Pembe Marmara, zengin bir aile olan “Saraç” ailesine mensup olarak doğdu; bu aile, kökenlerini 1571’de Osmanlı’nın Kıbrıs’ı fethettiği döneme kadar Anadolu’ya dayandırmaktaydı. Babası Yusuf Saraç Hüseyin, “Bakkal Hasan” olarak biliniyordu. Marmara, eğitim hayatına Yenicami Anaokulu’nda başladı, ardından Ayasofya Kız İlkokulu ve Victoria Kız Lisesi’ne kaydoldu. Daha sonra Öğretmen Koleji‘nde eğitim aldı ve Ayasofya İlkokulu’nda öğretmen olarak görev yaptı.

Başlangıçta, Nevin Nale, Gülen Gaye, Lafazan Meçhul, Funda ve Fırtına gibi takma adlar altında yazdı ve bu durumdan dolayı büyük bir zulüm korkusu yaşadı. Bu, o dönemde babasının ve ataerkil toplumun, kadınların şiirini skandal ve ahlaksız olarak görmesinden kaynaklanıyordu. Ayrıca, İngiliz sömürge hükümetinin memurlara yazılı eser yayınlama yasağı nedeniyle işini kaybetme riskiyle karşı karşıya kaldı.

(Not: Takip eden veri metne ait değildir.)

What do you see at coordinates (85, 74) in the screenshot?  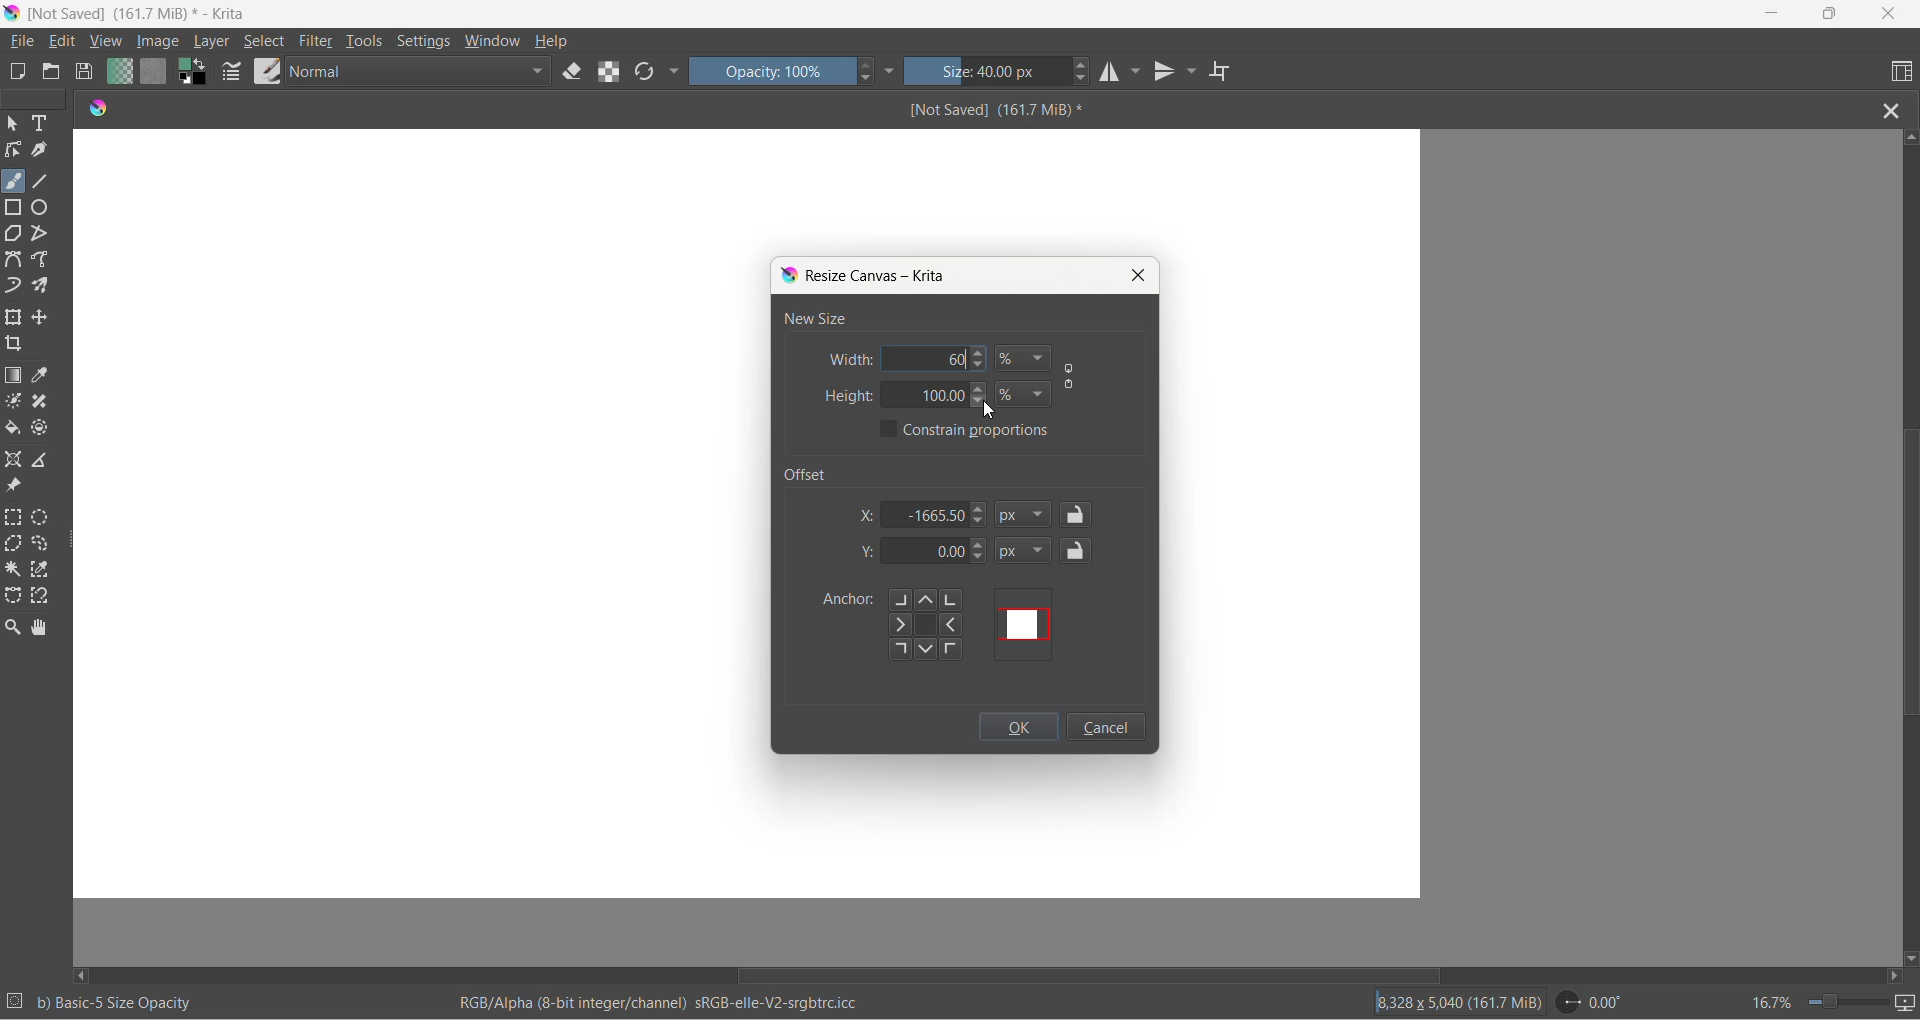 I see `save` at bounding box center [85, 74].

Şiirleri, yayınlandığı Kıbrıs’taki I. ve II. Demet Şiir Seçkinleri dergileri ile Türkiye’deki Yedigün dergisinde, Kıbrıs ve Türkiye’de giderek tanınır hale geldi. Şiirlerinin büyük çoğunluğu 1944 ile 1958 arasında Kıbrıs Türk gazetelerinde yayımlandı. 1940’lı yıllarda Türk Kıbrıslı toplumunda öne çıkan az sayıdaki etkili kadından biriydi.
Kısa sürede Türkiye’deki şairlerle mektup arkadaşı oldu. Bu mektup arkadaşlarından biri olan Ümit Yaşar Oğuzcan ile aralarında romantik bir ilişki gelişti ve her ikisi de bu duygularını şiirlerinde ifade ettiler. Daha sonra Oğuzcan’ın, Pembe Marmara’ya gönderdiği bir kitap içine gizlediği bir yüzük aracılığıyla nişanlandılar. Marmara’nın babası bu duruma öfkeliydi, ancak kızı yemek yemeyi kesince, ona karşı duyduğu endişelerini bastırmak zorunda kaldı ve kardeşini İstanbul’a Oğuzcan’ı görmeye gönderdi. Ancak kardeşi, Oğuzcan’ın “şişman ve kekeme” olduğunu söyleyerek bu olasılıklara kesin bir retle döndü. Bu, Marmara’nın psikolojisini derinden etkiledi ve şiirine yansıdı.

Daha sonra psikiyatrist Sedat Baker ile evlendi ve bir süre İstanbul’a taşındılar. 1960 yılında, daha sonra ünlü bir sosyolog olacak olan oğlu Ulus Baker dünyaya geldi. Çift daha sonra ayrıldı ve Sedat Baker, yasak bir aşk ilişkisi yüzünden Girne’de öldürüldü. Pembe Marmara, oğluyla birlikte İstanbul’a geri döndü. Daha sonra kanser teşhisi konuldu ve Kıbrıs’a geri döndü. Lefkoşa Surlariçi’nde Abdi Çavuş Caddesi’nde bir evde yaşamaya başladı ve bu yerle özdeşleşti, 31 Ocak 1984 tarihinde orada hayatını kaybetti. Şiirleri, ölümünden sonra ablası tarafından 1986’da yayımlandı.